86% of 2017 ICOs are now in the red, Ernst & Young study finds

If you invested in an initial coin offering (ICO), a crowdfunding tool for crypto-related ventures, in 2017, there’s a very good chance your portfolio has been shredded, according to research from professional services firm Ernst & Young.

In an Oct. 19 report titled “ICOs, The Class of 2017—one year later” Ernst & Young said in the first six months of 2018, 86% of the leading ICOs that listed on a crypto exchange in 2017 are below their initial listing price. Furthermore, a portfolio of these ICOs is down by 66% since the peak of the market.

A lack of investor due diligence and poor understanding of the nascent, and often disingenuous market, drove ICO valuations to extreme levels, creating a severe case of FOMO (fear of missing out), which eventually popped, the report said. “Despite the past year’s hype around ICOs, there appears to be a significant lack of understanding around the risks and rewards of these investments,” said Paul Brody, Ernst & Young global innovation leader, Blockchain, in the report.

“While ICOs are an entirely new way to raise capital, those participating should understand that there are factors—such as the slow progression toward working product offerings—that can introduce greater risk in ICO investing.”

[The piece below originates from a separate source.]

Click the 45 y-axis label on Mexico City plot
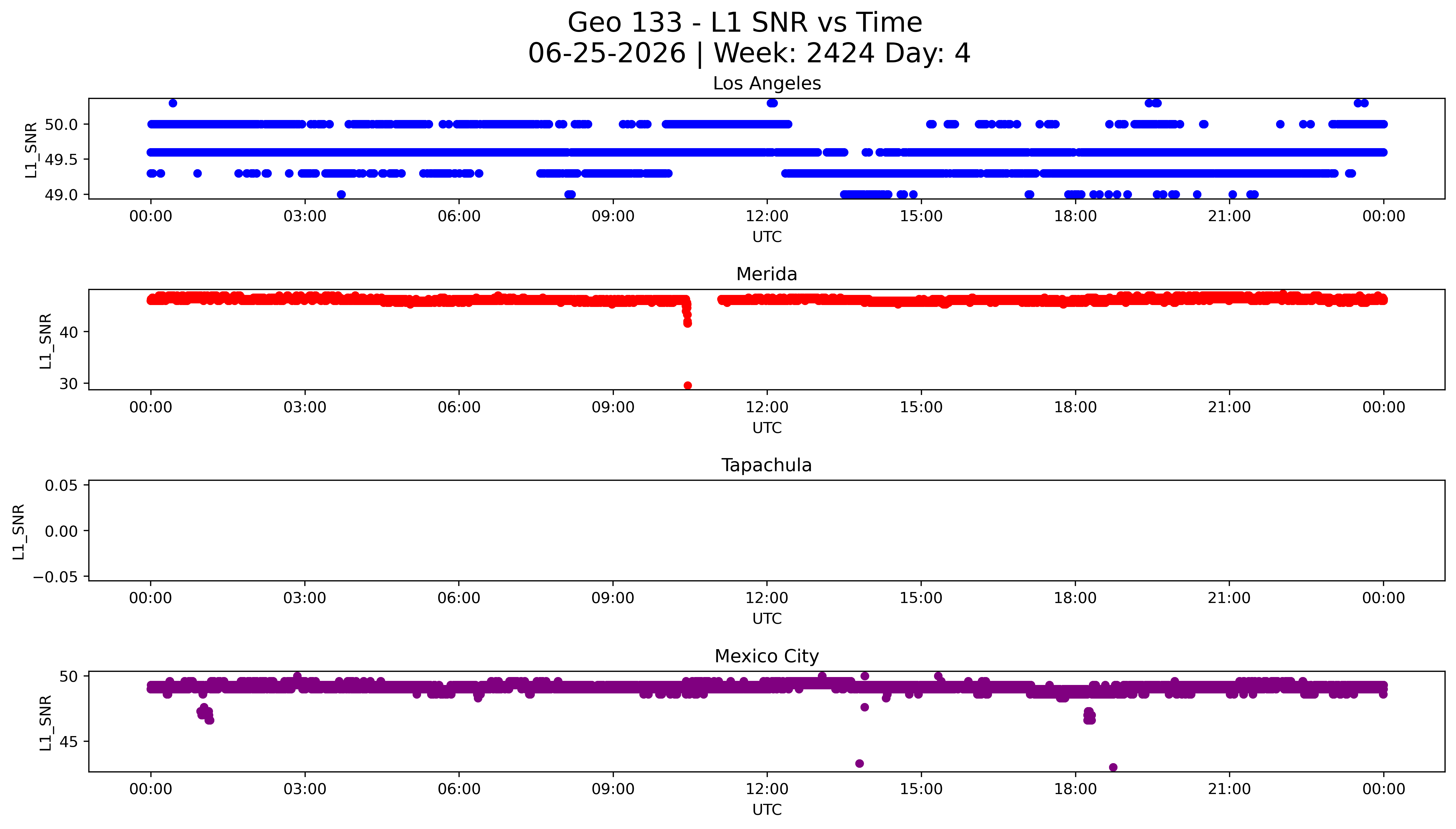Viewport: 1456px width, 829px height. coord(68,742)
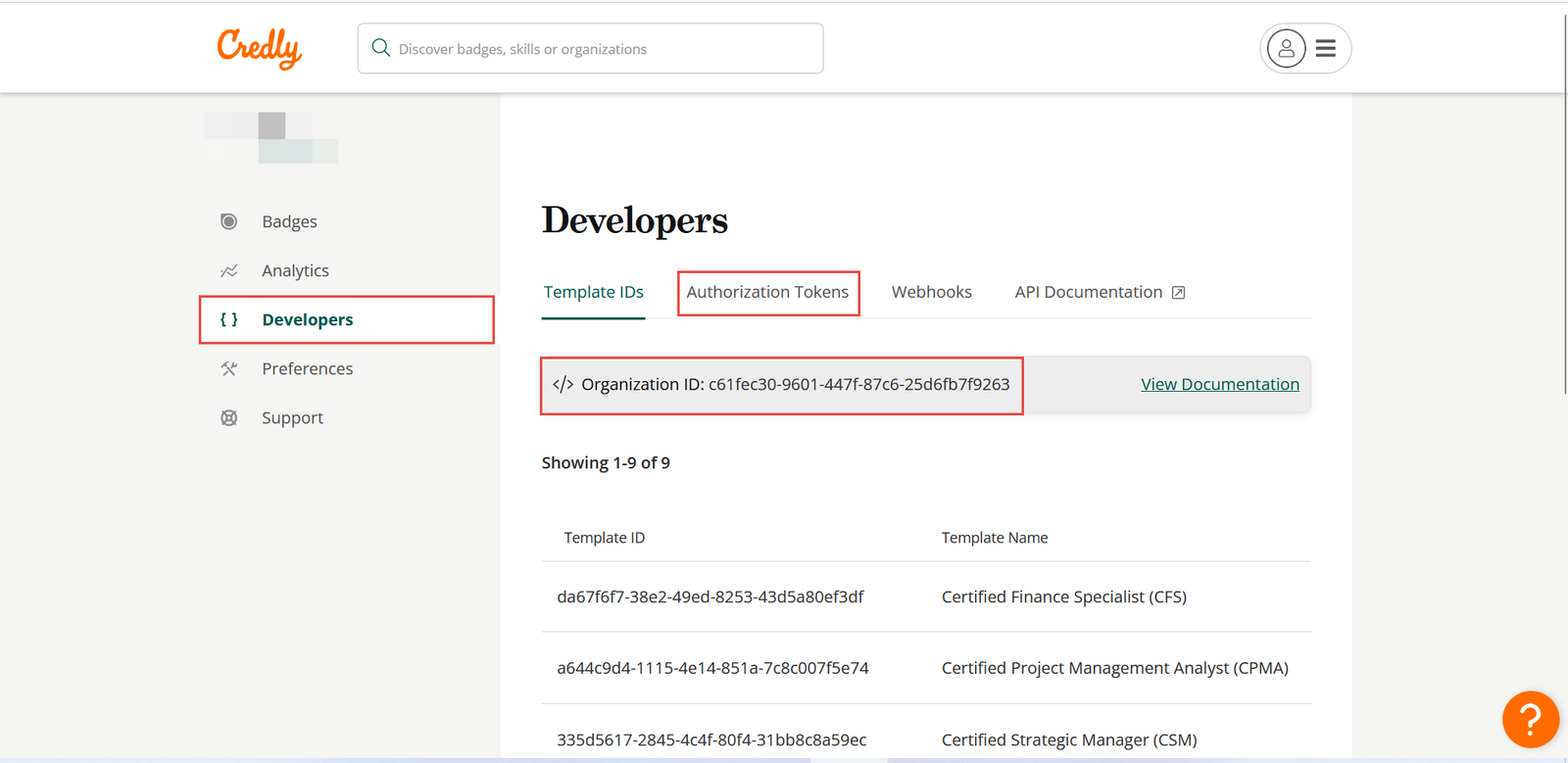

This excessive risk taking saw the total value of all cryptocurrencies soar to more than $800 billion in January before nose-diving below $600 billion as the price of major cryptocurrencies like bitcoin BTCUSD+0.84% and Ether ETHUSD+1.61% lost more than half their value.

Furthermore, Ernst & Young estimate that 30% of all ICOs have lost “substantially all their value.” This follows a February survey from news.Bitcoin.com that said 46% of all 2017 ICOs failed at either the funding or business stage.

But investors look to be wising up. Whether it’s growing regulatory oversight or documented failures, the deluge of money to the alternative crowdfunding tools is on the decline. Of the $21.4 billion raised in 2018 to-date, $17.2 billion was in the first six months. July, August and September were three of the five slowest months, according to data from CoinSchedule.

Even so, Brody said those contemplating a dabble in the ICO market should tread with caution. “At the moment, the level of reward in this market doesn’t look like it justifies the risks involved,” he said.

The survey collected data on projects that have conducted ICOs and performed a detailed analysis of the top 141 projects, which collected 87% of all ICO proceeds, between January 2018 and September 2018.